::: Source passage

Mayfields Lavender Farm, August 2020

So I’ll start by saying I don’t actually have experience with diagnosed PTSD in my line of work, but I do have experience to share and it may resonate with those of you who have had a traumatic medical issue or event.

2 years ago, I had a procedure that went very wrong. The nerve ablation to my SIJ which had worked so well twice before, this time caused my bones to swell up so much that a few weeks later I could no longer walk. I can’t describe the pain, but it lasted intensely for 6 weeks (2 of those I was hospitalised with morphine every 4 hours not making a dent), and then I spent 2 months regaining the ability to walk unaided. No-one knew if it was an infection or caused by AS (ankylosing spondylitis). Frankly, I am still unsure and have had a number of different opinions.

That excruciating August weekend when I was helped into A&E by an Uber driver (I was refused an ambulance even when I explained I had lost the use of my legs!), I had actually planned a nice day out with some friends to visit the lavender farm in Surrey… yesterday I made it there and it felt lovely.

I didn’t think about post trauma until much much later as I was SO focused on just getting better, but I’ve seen people have physical relapses almost a year to the day post injury and there’s no doubt our bodies remember. In my work with post-natal clients I am often struck as to how massively traumatic incidents during birth are skirted over as just ‘something that happened’ and then we wonder why the body takes longer than expected to heal. We need to talk about this and take it seriously, but not dwell at the same time. 

I’m careful to remember what happened to me and recognise that I may have an emotional wobble or a bit of a flare-up around the anniversary, but equally I don’t want to train my thinking that this WILL happen. It might not, and I hope not. On the worst days of that time, I was alone in hospital, having an MRI and/or CT scan was truly the most harrowing thing I have experienced as laying flat was so painful for me I was crying, shaking and going into shock and I had to stay still for 45 minutes or more. Only the radiographers saw this and so it’s hard for those around me to understand just how bad it was. Some of the stories I have heard from my post-natal clients have also been truly distressing and often recounted with a very matter-of-fact attitude as if it was supposed to be normal. As if coming close to death while in excruciating pain was in some way to be expected and then you just get on with life!! Similarly, I was discharged from hospital (still requiring full care as I was not even mobile enough to turn on my side, let alone get into the bath) and received no medical assistance or follow up help… thank goodness for Mum! If I did have the suspected infection, sceptic arthritis in joints is extremely dangerous and up to 60% of older people who contract this sort of infection die. I’m glad I didn’t google this at the time!

::::::
::: Data for analysis

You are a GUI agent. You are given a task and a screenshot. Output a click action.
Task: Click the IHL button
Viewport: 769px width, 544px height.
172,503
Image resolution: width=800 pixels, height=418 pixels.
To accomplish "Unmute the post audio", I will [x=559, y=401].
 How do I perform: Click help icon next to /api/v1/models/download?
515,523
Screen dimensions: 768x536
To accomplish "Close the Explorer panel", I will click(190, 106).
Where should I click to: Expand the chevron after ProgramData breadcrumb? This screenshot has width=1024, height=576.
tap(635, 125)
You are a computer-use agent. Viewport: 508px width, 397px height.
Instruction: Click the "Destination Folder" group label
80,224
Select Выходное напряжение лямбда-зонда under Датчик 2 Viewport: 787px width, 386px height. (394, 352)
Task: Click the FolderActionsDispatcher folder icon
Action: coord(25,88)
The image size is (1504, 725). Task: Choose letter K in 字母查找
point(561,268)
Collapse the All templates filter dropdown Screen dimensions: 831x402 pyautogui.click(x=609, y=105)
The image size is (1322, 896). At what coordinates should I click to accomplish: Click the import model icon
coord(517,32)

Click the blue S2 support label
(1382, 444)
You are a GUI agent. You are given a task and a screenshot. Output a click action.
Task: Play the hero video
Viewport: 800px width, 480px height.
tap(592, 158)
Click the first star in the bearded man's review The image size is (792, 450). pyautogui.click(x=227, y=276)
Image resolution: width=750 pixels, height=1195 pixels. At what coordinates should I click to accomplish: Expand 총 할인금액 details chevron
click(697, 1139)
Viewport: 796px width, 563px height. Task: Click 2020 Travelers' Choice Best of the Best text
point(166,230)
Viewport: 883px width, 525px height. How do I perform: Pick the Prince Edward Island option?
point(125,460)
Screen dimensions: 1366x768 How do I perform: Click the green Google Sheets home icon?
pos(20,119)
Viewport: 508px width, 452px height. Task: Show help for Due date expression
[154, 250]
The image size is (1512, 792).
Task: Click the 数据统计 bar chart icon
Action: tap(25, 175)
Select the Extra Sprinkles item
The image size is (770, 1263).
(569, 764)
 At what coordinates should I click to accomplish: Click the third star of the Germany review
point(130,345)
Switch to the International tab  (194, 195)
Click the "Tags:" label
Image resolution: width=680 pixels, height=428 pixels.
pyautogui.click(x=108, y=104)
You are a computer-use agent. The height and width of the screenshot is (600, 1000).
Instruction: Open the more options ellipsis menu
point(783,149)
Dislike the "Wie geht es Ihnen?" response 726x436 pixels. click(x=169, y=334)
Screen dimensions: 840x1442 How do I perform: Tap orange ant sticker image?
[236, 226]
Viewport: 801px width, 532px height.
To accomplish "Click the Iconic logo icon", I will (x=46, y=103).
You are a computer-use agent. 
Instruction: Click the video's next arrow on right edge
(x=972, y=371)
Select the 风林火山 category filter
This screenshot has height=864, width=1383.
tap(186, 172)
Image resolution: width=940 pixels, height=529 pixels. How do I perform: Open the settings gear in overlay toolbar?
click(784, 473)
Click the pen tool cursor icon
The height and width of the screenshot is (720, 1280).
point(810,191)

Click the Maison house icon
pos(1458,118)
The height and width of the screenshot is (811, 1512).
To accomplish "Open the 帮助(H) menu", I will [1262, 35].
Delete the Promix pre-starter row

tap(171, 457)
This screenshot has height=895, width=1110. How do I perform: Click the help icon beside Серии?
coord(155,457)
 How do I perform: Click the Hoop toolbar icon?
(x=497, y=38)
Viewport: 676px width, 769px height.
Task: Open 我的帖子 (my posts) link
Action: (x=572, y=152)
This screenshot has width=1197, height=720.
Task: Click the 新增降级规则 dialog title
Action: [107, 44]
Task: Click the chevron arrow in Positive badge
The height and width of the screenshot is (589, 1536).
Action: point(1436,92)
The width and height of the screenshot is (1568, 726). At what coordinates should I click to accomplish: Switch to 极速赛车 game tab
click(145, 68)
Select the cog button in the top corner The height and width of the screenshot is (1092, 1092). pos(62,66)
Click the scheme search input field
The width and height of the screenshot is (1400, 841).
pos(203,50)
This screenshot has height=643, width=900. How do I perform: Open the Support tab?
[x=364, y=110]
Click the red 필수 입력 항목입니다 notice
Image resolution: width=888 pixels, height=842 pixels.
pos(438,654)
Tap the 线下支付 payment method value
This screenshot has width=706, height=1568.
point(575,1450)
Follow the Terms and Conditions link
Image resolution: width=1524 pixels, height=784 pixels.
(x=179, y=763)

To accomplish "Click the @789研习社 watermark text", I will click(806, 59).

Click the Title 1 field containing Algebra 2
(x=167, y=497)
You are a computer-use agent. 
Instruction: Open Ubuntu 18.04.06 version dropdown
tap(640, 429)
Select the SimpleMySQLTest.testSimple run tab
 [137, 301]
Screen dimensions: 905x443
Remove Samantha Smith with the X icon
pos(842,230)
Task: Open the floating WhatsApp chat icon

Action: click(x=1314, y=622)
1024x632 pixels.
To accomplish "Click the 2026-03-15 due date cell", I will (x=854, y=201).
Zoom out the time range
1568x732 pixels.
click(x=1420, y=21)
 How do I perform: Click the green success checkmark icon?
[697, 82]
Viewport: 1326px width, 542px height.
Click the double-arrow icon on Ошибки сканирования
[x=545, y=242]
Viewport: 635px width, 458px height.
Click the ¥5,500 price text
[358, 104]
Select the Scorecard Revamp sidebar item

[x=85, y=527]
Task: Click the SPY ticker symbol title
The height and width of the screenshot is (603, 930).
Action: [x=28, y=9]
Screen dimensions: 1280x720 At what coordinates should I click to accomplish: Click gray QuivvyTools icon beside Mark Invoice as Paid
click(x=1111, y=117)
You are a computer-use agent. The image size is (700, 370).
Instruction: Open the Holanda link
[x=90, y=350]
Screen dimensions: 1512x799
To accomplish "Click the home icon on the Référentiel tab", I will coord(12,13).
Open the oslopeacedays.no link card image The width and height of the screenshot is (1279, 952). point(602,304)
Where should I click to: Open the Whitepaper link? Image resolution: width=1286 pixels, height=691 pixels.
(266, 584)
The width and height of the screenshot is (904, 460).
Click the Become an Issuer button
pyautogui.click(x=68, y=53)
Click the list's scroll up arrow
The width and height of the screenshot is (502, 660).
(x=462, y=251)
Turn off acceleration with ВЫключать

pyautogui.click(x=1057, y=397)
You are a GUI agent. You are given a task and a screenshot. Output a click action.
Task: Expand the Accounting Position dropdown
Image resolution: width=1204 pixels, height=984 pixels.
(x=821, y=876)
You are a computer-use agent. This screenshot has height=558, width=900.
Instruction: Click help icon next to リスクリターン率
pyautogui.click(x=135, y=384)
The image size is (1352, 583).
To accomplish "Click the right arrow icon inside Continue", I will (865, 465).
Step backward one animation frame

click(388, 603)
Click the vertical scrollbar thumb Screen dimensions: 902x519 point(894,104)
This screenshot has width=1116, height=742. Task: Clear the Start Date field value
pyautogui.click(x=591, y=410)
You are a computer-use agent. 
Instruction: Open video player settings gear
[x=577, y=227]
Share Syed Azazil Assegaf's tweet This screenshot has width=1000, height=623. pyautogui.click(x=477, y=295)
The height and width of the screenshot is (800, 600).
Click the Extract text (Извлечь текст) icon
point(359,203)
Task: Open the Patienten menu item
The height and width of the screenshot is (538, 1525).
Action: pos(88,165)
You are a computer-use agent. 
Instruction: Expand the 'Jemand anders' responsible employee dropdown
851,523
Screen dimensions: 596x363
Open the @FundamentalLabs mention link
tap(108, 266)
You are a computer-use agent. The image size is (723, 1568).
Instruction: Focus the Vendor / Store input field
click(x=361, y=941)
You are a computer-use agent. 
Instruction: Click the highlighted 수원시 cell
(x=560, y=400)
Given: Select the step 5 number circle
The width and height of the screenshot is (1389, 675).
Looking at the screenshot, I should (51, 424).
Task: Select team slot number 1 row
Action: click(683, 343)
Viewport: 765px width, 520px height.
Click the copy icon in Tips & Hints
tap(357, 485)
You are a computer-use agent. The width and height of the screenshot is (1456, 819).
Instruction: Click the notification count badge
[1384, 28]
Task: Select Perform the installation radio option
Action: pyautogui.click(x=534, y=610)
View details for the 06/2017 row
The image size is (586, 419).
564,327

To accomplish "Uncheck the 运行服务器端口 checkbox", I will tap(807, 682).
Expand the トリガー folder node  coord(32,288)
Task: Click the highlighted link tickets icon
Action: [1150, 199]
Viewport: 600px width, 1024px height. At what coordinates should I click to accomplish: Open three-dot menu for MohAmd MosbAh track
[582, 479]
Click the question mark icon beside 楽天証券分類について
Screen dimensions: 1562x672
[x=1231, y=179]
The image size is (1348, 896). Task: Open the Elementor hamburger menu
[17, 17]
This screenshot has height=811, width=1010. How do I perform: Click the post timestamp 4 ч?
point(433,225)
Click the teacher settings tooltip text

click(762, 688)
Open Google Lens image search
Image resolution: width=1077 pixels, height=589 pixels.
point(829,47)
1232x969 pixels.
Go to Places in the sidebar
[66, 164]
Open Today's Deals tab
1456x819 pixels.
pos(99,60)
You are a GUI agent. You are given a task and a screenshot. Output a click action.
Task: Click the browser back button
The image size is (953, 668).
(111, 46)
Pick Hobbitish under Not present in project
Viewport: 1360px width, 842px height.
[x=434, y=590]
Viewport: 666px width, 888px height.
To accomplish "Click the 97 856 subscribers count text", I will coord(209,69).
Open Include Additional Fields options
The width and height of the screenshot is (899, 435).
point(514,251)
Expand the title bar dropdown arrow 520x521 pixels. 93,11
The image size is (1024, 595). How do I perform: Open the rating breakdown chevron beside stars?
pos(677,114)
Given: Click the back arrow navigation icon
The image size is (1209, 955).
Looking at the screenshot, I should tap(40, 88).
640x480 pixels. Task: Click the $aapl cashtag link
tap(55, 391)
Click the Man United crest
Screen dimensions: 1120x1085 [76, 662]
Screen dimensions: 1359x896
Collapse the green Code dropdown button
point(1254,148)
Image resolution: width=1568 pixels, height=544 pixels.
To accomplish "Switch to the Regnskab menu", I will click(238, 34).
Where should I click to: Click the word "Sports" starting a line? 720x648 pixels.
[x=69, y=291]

::::::

Write out the part of the post that begins at the words "Mayfields Lavender Farm, August" and stops after "issue or event.". The material is separate from the post.

• **Problem solution**:
Mayfields Lavender Farm, August 2020

So I’ll start by saying I don’t actually have experience with diagnosed PTSD in my line of work, but I do have experience to share and it may resonate with those of you who have had a traumatic medical issue or event.